Because of other photography trips I was not around when the chicks from this magpie nest fledged, I would have loved being there and seeing their first attempts at flight. Maybe next year.

Black-billed Magpie landing with nesting materialBlack-billed Magpie landing with nesting material – D200, f7.1, 1/1250, ISO 400, 200-400mm VR at 380mm, +0.3 EV, natural light, not a set up

These magpies gave me hours of enjoyment photographing them plus I learned more about the species by observing their behavior. I’ll be even better prepared to take images next time I have them in my viewfinder.

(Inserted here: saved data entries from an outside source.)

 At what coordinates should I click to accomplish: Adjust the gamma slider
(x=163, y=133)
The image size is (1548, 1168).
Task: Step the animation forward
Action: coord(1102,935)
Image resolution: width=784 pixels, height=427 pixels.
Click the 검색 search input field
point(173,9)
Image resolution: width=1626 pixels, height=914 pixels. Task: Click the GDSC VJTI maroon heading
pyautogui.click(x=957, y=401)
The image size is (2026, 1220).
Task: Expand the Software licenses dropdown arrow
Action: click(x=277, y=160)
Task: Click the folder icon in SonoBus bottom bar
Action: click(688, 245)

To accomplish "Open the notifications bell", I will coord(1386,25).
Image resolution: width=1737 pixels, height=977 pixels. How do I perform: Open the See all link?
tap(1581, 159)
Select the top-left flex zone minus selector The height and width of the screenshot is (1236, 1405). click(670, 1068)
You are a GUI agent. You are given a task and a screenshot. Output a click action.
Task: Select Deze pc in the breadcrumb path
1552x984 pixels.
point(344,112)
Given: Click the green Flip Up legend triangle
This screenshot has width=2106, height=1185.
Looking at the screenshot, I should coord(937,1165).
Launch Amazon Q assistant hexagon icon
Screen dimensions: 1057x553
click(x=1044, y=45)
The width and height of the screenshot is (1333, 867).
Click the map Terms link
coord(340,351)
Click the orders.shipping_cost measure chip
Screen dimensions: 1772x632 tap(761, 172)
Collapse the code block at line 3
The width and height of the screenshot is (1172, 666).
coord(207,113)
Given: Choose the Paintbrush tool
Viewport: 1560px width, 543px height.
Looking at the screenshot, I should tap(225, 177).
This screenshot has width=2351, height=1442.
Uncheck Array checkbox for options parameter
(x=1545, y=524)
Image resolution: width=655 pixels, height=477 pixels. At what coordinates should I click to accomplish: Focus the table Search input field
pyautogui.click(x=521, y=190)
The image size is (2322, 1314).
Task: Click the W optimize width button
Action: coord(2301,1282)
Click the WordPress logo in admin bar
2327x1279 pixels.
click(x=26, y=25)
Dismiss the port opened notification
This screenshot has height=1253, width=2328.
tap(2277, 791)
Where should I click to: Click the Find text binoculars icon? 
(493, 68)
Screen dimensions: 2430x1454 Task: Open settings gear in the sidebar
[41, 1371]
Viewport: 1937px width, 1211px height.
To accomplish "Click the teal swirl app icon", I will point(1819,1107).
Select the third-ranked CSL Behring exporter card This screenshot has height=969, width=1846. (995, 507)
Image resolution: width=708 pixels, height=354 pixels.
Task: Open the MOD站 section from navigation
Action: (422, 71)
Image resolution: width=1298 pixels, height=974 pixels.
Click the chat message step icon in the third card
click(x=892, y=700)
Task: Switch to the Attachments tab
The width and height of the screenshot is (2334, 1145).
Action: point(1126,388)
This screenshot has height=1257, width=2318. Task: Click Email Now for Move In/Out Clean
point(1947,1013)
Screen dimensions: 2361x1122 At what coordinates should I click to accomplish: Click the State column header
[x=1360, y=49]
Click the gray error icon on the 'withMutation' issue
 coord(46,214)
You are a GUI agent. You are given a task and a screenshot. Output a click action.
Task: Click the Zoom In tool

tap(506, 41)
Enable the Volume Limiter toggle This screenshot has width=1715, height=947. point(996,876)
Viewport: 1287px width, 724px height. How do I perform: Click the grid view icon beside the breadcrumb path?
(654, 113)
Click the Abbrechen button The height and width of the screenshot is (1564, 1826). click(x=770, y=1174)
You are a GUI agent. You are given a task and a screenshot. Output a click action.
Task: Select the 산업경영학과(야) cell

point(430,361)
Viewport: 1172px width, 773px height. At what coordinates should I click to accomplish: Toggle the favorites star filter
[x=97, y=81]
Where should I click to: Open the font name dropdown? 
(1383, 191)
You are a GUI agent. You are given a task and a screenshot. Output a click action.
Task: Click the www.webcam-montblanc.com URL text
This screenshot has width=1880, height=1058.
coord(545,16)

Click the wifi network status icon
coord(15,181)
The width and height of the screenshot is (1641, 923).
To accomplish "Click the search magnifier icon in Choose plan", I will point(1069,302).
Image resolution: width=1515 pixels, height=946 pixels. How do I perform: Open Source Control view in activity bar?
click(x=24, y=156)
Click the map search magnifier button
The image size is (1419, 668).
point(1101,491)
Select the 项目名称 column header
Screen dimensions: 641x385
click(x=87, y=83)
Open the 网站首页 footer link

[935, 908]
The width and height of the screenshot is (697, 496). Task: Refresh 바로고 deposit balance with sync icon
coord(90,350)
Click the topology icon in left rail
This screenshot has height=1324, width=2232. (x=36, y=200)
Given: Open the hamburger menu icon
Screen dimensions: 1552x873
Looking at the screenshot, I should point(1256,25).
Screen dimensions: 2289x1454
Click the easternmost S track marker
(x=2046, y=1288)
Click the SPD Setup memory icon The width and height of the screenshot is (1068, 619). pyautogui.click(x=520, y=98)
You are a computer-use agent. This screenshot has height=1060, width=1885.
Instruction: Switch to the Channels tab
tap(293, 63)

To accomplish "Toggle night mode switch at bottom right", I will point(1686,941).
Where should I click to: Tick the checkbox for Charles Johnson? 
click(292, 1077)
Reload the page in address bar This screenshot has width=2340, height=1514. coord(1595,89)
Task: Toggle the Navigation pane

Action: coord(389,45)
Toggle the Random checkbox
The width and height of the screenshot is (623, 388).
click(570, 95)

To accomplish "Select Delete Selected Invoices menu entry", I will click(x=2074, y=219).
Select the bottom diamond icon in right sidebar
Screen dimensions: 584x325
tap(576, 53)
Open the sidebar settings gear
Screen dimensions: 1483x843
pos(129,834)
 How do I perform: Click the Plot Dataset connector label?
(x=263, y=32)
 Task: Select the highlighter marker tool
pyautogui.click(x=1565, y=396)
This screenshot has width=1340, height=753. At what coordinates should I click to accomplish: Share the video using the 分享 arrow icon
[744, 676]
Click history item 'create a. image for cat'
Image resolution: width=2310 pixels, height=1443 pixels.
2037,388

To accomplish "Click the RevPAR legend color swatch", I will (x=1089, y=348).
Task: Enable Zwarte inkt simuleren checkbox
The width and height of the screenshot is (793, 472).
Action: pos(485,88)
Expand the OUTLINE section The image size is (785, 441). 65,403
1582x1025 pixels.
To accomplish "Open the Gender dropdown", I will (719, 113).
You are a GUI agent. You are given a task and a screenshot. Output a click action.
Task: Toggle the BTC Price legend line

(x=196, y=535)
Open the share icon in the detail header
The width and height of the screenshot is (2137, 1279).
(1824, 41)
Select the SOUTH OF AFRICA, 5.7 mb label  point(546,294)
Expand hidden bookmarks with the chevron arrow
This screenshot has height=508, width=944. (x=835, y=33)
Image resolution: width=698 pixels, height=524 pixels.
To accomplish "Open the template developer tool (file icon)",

Ethics on photographing nesting birds:

  • Do not approach too closely
  • If the birds show any sign of distress, back away
  • Don’t trim leaves, twigs or branches to get a clearer shot, you may inadvertently attract predators or cause the eggs/chicks to over heat
  • Follow local, state and federal guidelines concerning nesting birds
  • Don’t harass the birds to get an action shot
  • Don’t stay a long time with nesting birds or chicks, that disrupts their normal behavior
  • Always remember that your scent may draw predators to the area of nesting birds or birds with chicks.

For more information on the ethics of photographing nesting birds or chicks check out the Principles of Birding Ethics published by the American Birding Association.


  1. Karen Bonsell October 13, 2012 at 4:25 pm

    Mia, I don’t even know if you will see this comment since the post is nearly 2 yrs old. I think you did a fabulous job showing the iridescent colors on the tails! I had really hoped to see these when we visited Yellowstone, but unfortunately, I only saw one little flock of them & they were at quite a distance. I also enjoy photographing more common birds! They all have their own unique characteristics that make them special!

    • Mia McPherson October 15, 2012 at 9:06 am

      Hi Karen, I’m notified whenever someone comments on my post no matter how old they are! Thanks for commenting on these images. The iridescent colors on the tails of Black-billed Magpies are just beautiful. I hope that you will get to see more of them soon, they are very commonplace here in Utah.